WORK TASK: Look for the string "above" in the listing below and copy every line in which it appears.

------ SUPPLIED RECORDS

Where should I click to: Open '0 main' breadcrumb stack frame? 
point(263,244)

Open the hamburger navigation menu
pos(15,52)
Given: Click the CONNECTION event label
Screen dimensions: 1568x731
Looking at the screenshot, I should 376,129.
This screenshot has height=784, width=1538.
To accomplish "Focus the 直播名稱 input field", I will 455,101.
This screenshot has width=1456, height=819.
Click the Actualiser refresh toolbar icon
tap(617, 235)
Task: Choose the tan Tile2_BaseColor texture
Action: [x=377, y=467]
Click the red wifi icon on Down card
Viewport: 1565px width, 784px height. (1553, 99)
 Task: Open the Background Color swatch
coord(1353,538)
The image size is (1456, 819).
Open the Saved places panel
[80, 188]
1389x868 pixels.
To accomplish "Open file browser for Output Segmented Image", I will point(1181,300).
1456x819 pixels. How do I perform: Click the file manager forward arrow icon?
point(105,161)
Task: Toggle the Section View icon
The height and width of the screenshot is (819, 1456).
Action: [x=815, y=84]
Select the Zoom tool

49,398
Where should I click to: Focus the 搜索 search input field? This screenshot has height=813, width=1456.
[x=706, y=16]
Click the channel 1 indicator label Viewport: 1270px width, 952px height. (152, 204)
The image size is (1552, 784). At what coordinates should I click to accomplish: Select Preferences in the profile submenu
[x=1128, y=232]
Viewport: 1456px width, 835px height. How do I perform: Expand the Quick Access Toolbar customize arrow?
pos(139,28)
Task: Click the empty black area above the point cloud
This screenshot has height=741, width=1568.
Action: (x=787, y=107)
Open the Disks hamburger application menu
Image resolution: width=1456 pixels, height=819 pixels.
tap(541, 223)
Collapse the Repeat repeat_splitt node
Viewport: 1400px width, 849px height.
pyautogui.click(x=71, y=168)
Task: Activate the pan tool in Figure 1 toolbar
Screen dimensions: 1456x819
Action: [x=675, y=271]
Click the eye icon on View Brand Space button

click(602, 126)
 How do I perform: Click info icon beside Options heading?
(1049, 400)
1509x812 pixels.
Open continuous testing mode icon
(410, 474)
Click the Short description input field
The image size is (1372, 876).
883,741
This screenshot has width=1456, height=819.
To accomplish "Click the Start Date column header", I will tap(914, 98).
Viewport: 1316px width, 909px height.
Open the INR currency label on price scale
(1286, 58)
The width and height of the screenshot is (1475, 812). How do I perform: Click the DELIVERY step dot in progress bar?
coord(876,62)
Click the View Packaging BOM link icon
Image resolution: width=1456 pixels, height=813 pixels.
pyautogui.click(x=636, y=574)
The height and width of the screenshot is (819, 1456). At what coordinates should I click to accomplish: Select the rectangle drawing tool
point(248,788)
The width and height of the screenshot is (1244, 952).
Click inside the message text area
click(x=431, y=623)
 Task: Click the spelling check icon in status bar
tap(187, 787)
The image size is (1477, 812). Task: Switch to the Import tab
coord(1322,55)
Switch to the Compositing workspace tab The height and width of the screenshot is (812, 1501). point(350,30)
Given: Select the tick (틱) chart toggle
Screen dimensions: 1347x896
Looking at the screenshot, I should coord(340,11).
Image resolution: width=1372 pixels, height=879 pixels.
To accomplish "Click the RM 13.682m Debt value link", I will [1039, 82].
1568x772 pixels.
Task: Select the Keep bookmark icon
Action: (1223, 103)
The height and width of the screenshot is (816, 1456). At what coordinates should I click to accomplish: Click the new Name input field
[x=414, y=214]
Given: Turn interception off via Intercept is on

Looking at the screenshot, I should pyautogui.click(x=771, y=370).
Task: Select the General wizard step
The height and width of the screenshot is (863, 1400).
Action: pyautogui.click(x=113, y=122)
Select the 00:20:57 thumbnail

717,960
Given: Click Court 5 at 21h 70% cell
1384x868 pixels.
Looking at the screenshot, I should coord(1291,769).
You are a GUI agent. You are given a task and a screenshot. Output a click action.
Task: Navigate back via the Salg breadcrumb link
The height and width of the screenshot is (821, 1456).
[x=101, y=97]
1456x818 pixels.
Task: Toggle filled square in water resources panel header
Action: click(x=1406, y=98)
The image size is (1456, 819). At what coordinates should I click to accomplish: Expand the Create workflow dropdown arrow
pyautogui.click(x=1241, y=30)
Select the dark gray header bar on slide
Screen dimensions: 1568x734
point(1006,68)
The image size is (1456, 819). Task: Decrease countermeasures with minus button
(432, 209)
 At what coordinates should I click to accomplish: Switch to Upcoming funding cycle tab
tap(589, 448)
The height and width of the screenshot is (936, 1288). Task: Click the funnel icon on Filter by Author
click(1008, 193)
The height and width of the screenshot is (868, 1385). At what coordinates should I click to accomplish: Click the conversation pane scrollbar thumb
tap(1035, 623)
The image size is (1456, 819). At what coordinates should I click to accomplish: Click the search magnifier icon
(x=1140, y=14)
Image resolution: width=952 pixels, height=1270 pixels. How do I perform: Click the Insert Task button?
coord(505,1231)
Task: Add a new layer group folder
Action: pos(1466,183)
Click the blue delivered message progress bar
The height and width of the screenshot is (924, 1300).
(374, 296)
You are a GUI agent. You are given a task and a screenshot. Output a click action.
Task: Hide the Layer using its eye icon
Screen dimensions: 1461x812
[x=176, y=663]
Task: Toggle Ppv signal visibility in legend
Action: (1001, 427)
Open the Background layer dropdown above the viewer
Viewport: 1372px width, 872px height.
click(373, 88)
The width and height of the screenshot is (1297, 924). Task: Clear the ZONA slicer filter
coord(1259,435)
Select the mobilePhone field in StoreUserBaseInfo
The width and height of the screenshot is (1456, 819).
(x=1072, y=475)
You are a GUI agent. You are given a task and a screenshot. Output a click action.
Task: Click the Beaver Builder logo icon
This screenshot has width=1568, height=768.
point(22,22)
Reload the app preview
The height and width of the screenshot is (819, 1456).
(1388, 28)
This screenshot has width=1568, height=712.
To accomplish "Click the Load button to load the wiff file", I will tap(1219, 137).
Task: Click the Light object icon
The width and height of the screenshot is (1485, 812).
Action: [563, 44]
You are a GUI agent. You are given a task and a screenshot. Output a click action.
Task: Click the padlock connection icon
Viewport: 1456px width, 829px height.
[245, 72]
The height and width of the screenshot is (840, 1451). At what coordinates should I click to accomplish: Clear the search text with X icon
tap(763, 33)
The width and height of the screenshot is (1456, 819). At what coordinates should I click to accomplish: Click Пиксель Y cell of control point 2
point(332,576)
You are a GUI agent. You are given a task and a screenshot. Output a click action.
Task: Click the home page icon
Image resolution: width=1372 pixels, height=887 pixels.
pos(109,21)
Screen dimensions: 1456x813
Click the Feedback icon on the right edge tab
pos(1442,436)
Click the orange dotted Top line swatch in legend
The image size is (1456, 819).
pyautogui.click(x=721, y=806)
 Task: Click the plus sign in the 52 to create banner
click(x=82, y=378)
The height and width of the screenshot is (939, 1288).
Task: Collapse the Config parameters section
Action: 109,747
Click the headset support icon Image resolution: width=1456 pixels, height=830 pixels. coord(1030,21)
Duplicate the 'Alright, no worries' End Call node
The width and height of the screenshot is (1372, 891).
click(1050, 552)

------------

ANSWER TO THIS EXERCISE:
Task: Click the empty black area above the point cloud
Open the Background layer dropdown above the viewer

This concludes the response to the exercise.